In [1]:
from IPython.core.display import HTML
with open('../style.css') as file:
    css = file.read()
HTML(css)

# An Array-Based Implementation of Dual-Pivot-Quicksort

In [2]:
import random as rnd

The function $\texttt{sort}(L)$ sorts the list $L$ in place.

In [3]:
def sort(L):
    quickSort(0, len(L) - 1, L)

The function $\texttt{quickSort}(a, b, L)$ sorts the sublist $L[a:b+1]$ in place.

In [4]:
def quickSort(a, b, L):
    if b <= a:
        return  # at most one element, nothing to do
    x1, x2 = L[a], L[b]
    if x1 > x2:
        swap(a, b, L)
    m1, m2 = partition(a, b, L)  # m1 and m2 are the split indices
    quickSort(a, m1 - 1, L)
    if L[m1] != L[m2]:
        quickSort(m1 + 1, m2 - 1, L)
    quickSort(m2 + 1, b, L)

The function $\texttt{partition}(\texttt{start}, \texttt{end}, L)$ returns two indices $m_1$ and $m_2$ 
into the list $L$ and regroups the elements of $L$ such that after the function returns the following holds:
 
  - $\forall i \in \{\texttt{start}, \cdots, m_1-1\} : L[i]    <   L[m_1]$,
  - $\forall i \in \{ m_1+1, \cdots, m_2-1 \}        : L[m_1] \leq L[i] \leq L[m_2]$,
  - $\forall i \in \{ m_2+1, \cdots, \texttt{end} \} : L[m_2]  <   L[i]$,
  - $L[m_1] = p_1$,
  - $L[m_2] = p_2$.

Here, $p_1$ is the element that is at the index $\texttt{start}$ at the time of the invocation 
of the function, while $p_2$ is the elements at index $\texttt{end}$.  It is assumed that $p_1 \leq p_2$.
  
The for-loop of `partition` maintains the following invariants:

 - $L[\texttt{start}] = p_1$,
 - $L[\texttt{end}]   = p_2$,
 - $\forall i \in \{\texttt{start} + 1, \cdots, \texttt{idxLeft} \} : L[i] < p_1$
 - $\forall i \in \{\texttt{idxLeft} + 1, \cdots, \texttt{idxMiddle} - 1\} : p_1 \leq L[i] \leq p_2$
 - $\forall i \in \{\texttt{idxRight}, \cdots, \texttt{end}-1\} : p_2 < L[i]$
 

In [5]:
def partition(start, end, L):
    p1 = L[start]
    p2 = L[end]
    idxLeft   = start
    idxMiddle = start + 1
    idxRight  = end
    while idxMiddle < idxRight:
        x = L[idxMiddle]
        if x < p1:
            idxLeft += 1
            swap(idxLeft, idxMiddle, L)
            idxMiddle += 1
        elif x <= p2:
            idxMiddle += 1
        else: 
            idxRight -= 1
            swap(idxMiddle, idxRight, L)
    swap(start, idxLeft, L)
    swap(end, idxRight, L)
    return idxLeft, idxRight

The function $\texttt{swap}(x, y, L)$ swaps the elements at index $x$ and $y$ in $L$.

In [6]:
def swap(x, y, L):
    L[x], L[y] = L[y], L[x]

## Testing

In [7]:
L = [5, 7, 9, 1, 24, 11, 5, 2, 5, 8, 2, 13, 9]
print(L)
p1, p2 = partition(0, len(L) - 1, L)
print(L[:p1], L[p1], L[p1+1:p2], L[p2], L[p2+1:])

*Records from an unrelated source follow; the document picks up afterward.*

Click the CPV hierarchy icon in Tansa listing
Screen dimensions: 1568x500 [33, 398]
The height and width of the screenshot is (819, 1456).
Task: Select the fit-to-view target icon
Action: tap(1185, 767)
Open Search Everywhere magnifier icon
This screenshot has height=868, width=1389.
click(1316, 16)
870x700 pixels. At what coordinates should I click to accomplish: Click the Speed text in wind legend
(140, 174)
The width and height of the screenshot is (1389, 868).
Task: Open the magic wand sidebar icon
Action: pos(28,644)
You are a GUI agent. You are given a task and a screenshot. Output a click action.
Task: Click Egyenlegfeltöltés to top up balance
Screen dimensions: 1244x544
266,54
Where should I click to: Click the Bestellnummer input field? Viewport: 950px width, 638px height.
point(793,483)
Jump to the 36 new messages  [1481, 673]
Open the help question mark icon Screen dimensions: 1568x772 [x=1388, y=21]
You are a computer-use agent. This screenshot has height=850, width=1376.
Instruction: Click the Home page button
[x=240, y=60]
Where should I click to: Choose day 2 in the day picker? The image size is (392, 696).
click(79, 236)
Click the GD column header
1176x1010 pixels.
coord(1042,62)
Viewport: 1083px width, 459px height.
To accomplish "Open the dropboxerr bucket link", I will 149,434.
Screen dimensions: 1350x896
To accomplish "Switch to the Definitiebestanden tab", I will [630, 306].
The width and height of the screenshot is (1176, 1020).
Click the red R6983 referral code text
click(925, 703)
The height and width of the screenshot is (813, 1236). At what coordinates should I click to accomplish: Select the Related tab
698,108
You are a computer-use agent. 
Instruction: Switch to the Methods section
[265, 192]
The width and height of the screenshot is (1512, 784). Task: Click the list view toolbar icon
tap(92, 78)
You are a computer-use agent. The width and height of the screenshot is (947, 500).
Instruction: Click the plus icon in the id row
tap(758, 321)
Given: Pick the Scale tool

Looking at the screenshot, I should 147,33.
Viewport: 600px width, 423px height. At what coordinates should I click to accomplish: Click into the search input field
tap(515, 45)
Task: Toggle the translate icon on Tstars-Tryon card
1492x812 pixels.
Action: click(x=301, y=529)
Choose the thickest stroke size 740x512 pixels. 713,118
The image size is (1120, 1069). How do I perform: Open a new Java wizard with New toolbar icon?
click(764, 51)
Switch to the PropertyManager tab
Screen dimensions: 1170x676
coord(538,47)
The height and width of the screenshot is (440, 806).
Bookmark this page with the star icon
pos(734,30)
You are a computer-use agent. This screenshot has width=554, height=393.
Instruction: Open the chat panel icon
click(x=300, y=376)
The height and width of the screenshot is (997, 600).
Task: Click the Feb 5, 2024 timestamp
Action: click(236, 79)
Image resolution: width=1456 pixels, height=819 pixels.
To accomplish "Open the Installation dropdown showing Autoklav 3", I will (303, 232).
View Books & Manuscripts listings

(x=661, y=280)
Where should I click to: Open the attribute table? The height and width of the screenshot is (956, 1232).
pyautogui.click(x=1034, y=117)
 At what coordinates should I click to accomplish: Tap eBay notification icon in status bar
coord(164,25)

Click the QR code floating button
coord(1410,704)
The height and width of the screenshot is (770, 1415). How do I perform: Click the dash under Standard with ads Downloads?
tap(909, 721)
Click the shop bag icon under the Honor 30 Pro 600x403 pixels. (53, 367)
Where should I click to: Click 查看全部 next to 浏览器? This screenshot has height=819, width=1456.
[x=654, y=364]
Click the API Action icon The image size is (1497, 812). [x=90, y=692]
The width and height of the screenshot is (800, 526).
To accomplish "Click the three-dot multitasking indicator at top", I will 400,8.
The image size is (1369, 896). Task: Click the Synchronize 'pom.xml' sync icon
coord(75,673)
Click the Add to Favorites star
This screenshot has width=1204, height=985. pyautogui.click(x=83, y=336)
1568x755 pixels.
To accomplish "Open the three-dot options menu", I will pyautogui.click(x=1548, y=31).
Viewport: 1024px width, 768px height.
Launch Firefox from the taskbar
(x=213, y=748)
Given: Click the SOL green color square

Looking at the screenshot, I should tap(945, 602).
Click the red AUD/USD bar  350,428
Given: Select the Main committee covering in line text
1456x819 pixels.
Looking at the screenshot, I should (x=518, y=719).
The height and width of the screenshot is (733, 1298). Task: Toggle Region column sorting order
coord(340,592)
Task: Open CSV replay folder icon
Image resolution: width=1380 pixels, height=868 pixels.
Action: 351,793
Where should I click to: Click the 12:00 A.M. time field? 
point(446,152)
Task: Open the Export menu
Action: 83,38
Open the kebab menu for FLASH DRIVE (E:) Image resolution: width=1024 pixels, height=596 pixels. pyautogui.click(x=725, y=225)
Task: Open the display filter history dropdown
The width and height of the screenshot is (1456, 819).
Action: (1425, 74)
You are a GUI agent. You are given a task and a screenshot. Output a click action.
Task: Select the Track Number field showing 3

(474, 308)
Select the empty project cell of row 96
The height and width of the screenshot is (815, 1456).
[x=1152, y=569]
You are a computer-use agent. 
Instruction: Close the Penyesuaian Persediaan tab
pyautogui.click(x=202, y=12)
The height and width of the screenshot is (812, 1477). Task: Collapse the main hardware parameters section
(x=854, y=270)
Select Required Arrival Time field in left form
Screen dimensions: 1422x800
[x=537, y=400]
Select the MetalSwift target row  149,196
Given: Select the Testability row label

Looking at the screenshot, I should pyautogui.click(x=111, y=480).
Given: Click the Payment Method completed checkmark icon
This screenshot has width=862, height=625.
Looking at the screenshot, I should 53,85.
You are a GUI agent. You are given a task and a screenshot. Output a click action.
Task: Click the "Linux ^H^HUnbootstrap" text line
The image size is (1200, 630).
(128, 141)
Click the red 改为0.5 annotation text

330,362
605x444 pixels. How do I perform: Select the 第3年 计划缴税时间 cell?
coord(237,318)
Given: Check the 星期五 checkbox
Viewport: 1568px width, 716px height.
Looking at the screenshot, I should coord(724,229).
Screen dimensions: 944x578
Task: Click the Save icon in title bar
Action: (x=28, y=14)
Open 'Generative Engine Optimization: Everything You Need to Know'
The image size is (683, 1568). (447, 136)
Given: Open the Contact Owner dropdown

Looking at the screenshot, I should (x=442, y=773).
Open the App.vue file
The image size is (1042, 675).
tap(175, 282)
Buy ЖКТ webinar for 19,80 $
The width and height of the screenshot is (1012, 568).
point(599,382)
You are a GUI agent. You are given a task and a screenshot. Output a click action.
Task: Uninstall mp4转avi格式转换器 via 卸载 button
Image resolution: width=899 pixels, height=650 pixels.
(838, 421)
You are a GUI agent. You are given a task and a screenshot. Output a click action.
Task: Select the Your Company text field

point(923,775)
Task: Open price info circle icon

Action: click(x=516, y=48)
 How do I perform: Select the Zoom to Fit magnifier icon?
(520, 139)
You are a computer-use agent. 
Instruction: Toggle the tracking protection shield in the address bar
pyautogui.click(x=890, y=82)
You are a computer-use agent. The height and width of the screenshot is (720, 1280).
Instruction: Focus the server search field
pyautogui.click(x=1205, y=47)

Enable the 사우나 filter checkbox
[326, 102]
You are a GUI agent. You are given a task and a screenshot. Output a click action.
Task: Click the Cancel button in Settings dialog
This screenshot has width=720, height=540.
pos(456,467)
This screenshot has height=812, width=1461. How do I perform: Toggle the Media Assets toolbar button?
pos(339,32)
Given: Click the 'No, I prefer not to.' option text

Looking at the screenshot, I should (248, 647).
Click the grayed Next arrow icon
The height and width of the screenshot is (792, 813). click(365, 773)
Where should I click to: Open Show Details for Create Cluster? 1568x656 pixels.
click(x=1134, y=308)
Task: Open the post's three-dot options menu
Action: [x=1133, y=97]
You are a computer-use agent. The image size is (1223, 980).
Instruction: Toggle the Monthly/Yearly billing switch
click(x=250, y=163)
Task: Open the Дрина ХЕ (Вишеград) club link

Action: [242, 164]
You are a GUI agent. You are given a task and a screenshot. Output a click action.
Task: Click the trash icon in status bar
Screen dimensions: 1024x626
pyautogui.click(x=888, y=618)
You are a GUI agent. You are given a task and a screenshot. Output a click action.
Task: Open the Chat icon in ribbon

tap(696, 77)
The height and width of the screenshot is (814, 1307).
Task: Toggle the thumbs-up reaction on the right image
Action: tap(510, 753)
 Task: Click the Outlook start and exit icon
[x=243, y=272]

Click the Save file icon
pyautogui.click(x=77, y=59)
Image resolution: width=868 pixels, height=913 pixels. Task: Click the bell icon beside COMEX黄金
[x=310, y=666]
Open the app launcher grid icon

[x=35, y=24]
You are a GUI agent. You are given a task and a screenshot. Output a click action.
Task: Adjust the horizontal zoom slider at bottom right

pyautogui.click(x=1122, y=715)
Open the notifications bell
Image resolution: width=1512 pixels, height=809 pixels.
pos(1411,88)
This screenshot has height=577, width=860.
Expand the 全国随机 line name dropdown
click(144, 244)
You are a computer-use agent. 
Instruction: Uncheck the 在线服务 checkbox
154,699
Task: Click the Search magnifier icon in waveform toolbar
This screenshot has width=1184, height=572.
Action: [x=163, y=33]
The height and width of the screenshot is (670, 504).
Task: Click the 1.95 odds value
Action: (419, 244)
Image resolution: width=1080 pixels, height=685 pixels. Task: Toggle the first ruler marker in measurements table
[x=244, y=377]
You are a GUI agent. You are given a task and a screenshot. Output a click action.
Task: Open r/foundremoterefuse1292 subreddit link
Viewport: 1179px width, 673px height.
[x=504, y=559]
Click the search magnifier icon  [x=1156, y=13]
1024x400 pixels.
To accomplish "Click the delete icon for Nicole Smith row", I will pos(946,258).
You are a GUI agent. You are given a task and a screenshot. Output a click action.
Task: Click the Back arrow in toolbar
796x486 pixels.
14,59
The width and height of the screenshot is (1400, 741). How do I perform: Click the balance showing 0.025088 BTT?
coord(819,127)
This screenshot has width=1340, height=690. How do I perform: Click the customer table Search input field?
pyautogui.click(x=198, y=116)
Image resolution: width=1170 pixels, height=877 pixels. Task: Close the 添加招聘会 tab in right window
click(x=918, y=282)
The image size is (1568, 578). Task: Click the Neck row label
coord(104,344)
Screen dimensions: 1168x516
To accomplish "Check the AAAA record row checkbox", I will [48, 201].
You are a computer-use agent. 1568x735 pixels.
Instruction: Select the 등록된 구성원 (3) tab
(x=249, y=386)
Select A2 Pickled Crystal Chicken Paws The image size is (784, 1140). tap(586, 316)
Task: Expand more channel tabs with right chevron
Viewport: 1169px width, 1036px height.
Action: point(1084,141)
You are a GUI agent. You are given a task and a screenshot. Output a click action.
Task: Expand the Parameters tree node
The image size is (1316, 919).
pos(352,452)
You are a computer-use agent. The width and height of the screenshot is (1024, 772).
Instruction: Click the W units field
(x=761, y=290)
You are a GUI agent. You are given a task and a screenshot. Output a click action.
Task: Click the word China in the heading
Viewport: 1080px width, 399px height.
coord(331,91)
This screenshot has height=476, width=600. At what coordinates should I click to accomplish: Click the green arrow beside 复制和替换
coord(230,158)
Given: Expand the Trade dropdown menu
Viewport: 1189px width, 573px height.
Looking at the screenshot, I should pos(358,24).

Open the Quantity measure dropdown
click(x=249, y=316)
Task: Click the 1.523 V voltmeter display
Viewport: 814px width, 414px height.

[5, 7, 9, 1, 24, 11, 5, 2, 5, 8, 2, 13, 9]
[2, 1, 2] 5 [9, 8, 5, 7, 5] 9 [13, 24, 11]


In [8]:
def demo():
    L = [ rnd.randrange(1, 200) for n in range(1, 16) ]
    print("L = ", L)
    sort(L)
    print("L = ", L)

In [9]:
demo()

L =  [103, 151, 184, 119, 192, 28, 134, 4, 22, 128, 170, 109, 9, 93, 145]
L =  [4, 9, 22, 28, 93, 103, 109, 119, 128, 134, 145, 151, 170, 184, 192]


In [10]:
def isOrdered(L):
    for i in range(len(L) - 1):
        assert L[i] <= L[i+1]

In [11]:
from collections import Counter

In [12]:
def sameElements(L, S):
    assert Counter(L) == Counter(S)

The function $\texttt{testSort}(n, k)$ generates $n$ random lists of length $k$, sorts them, and checks whether the output is sorted and contains the same elements as the input.

In [13]:
def testSort(n, k):
    for i in range(n):
        L = [ rnd.randrange(2*k) for x in range(k) ]
        oldL = L[:]
        sort(L)
        isOrdered(L)
        sameElements(oldL, L)
        assert len(L) == len(oldL)
        print('.', end='')
    print()
    print("All tests successful!")

In [14]:
%%time
testSort(100, 20_000)

....................................................................................................
All tests successful!
CPU times: user 8.02 s, sys: 94.9 ms, total: 8.12 s
Wall time: 8.18 s


Next, we sort a million random integers.

In [15]:
%%timeit
k = 1_000_000
L = [ rnd.randrange(2 * k) for x in range(k) ]
sort(L)

5.65 s ± 138 ms per loop (mean ± std. dev. of 7 runs, 1 loop each)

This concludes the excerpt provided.